Wednesday, August 19, 2015

"Modern Materials, Quilts of the 1970s" press release


For Immediate Release: August 19, 2015
Contact: Mark Tolonen, Curator of Exhibitions
Phone: 541.929.6230

Modern Materials: Quilts of the 1970s

Philomath, Ore. – The 2015 Quilt County exhibition at Benton County Museum, “Modern Materials: Quilts of the 1970s from The Volckening Collection”, has turned the gallery into a kaleidoscope of brilliant polyester fabrics, American themes and phenomenon.  The exhibition is open through October 3, 2015.

The enthusiastic revival of quilting experienced across the United States during the 1970s created a colorful cultural snapshot of American life. The “Modern Materials” quilt exhibition is a space for visitors to immerse themselves in that era.  

Naturally, the American Bicentennial theme is well represented. Healthy doses of both Kesey-esque neon colors, and the infamous avocado green and harvest gold palate make their appearances in the polyester fabrics. One quilt from Hawaii is made from scraps left over from the production of Hawaiian shirts made for export.

"Klee" 1973 by Marsha Mccluskey of Eugene, Oregon

A 1973 quilted wall hanging by Eugene artist Marsha McCloskey is a response to Paul Klee’s 1928 oil painting “Castle and Sun”. Bill Volckening's blog for the Kentucky Quilt Project states that McCloskey’s artistry “…cleverly asks the question, 'are quilts art?'"

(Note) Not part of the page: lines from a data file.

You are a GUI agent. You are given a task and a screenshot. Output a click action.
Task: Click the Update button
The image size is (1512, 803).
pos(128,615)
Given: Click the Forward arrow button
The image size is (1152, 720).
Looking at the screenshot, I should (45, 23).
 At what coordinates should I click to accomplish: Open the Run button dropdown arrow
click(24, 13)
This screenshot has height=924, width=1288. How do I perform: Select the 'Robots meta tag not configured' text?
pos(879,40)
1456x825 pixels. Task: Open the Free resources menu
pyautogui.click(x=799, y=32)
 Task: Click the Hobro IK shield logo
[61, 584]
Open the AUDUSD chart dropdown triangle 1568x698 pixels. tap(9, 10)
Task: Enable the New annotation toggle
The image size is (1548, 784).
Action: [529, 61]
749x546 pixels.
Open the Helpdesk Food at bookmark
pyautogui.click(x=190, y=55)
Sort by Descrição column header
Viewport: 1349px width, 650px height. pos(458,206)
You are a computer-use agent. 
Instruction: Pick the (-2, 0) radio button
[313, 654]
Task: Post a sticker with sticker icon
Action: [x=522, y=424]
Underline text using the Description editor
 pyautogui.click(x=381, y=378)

Portland collector Bill Volckening is an award-winning author and photographer and lover of all things quilt-related. Quilts from The Volckening Collection have been exhibited from New York to Tokyo, and appeared in various publications worldwide. His new book “New York Beauty, Quilts from the Volckening Collection” published by Quiltmania in France (2015) references his 2011 quilt exhibition at Benton County Museum.

During the month of September, Benton County, Oregon becomes Quilt County, presenting simultaneous quilt exhibitions in venues throughout Corvallis and Philomath.  A complete map and listing of events is available at www.quiltcounty.org.

Enjoy a visit to Oregon’s past AND present!  The museum is open Tuesday through Saturday, 10:00 – 4:30. Admission is always free!   

Located six miles west of Corvallis on Hwy 20/34, at 1101 Main Street, Philomath, Oregon, the Benton County Historical Society operates the Museum facilities for the preservation of history and culture.  Its goal is to preserve the material culture of Benton County, Oregon.  It strives to enrich people’s lives through interesting exhibitions and educational programs.